**Extract to read:**

============================================================

The image of the phoenix, an ancient auspicious Chinese motif, has decorated a wide variety of objects. A vase with a comparable "tree of life" motif patterns some fabric unearthed in Xinjiang province, and the motif is also featured on the rim on a hat worn by a female tomb figure unearthed at Astana in Xinjiang province.6 Although exact counterparts in gold of the Shumei pieces are difficult to find, several precious metal ornaments in the shapes of birds have been unearthed from a Tang-dynasty tomb at Lantian, in Shaanxi province.7 Moreover, a ninth-century wall painting at Astana in Xinjiang features a pair of Uigher princesses wearing phoenix buyao hairpins.8 Still other examples of buyao accessories worn by Tang-period court women are illustrated on the walls of the tombs of Princess Yongtai and Prince Zhanghuai, Shaanxi province.9
1. Wenwu 1977.11, pp. 3, 6, pl. 17.

============================================================

**Given data:**
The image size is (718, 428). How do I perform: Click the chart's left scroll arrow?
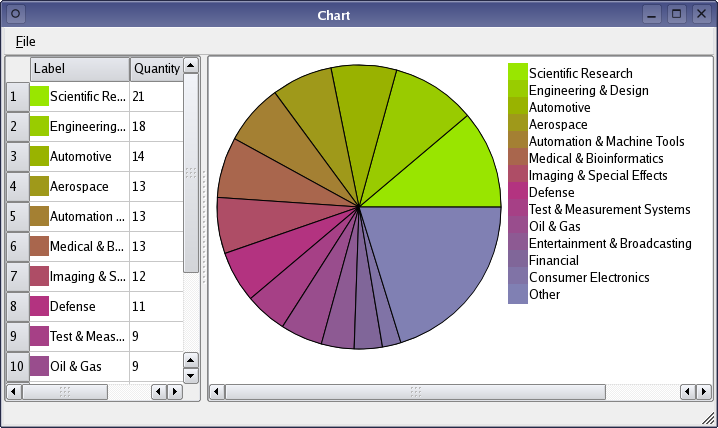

============================================================

Rewrite the stretch of the passage on Tang phoenix ornaments from "The image of" through "3, 6, pl. 17.", changing every "phoenix" to "fenghuang".

**Answer to the task:**
The image of the fenghuang, an ancient auspicious Chinese motif, has decorated a wide variety of objects. A vase with a comparable "tree of life" motif patterns some fabric unearthed in Xinjiang province, and the motif is also featured on the rim on a hat worn by a female tomb figure unearthed at Astana in Xinjiang province.6 Although exact counterparts in gold of the Shumei pieces are difficult to find, several precious metal ornaments in the shapes of birds have been unearthed from a Tang-dynasty tomb at Lantian, in Shaanxi province.7 Moreover, a ninth-century wall painting at Astana in Xinjiang features a pair of Uigher princesses wearing fenghuang buyao hairpins.8 Still other examples of buyao accessories worn by Tang-period court women are illustrated on the walls of the tombs of Princess Yongtai and Prince Zhanghuai, Shaanxi province.9
1. Wenwu 1977.11, pp. 3, 6, pl. 17.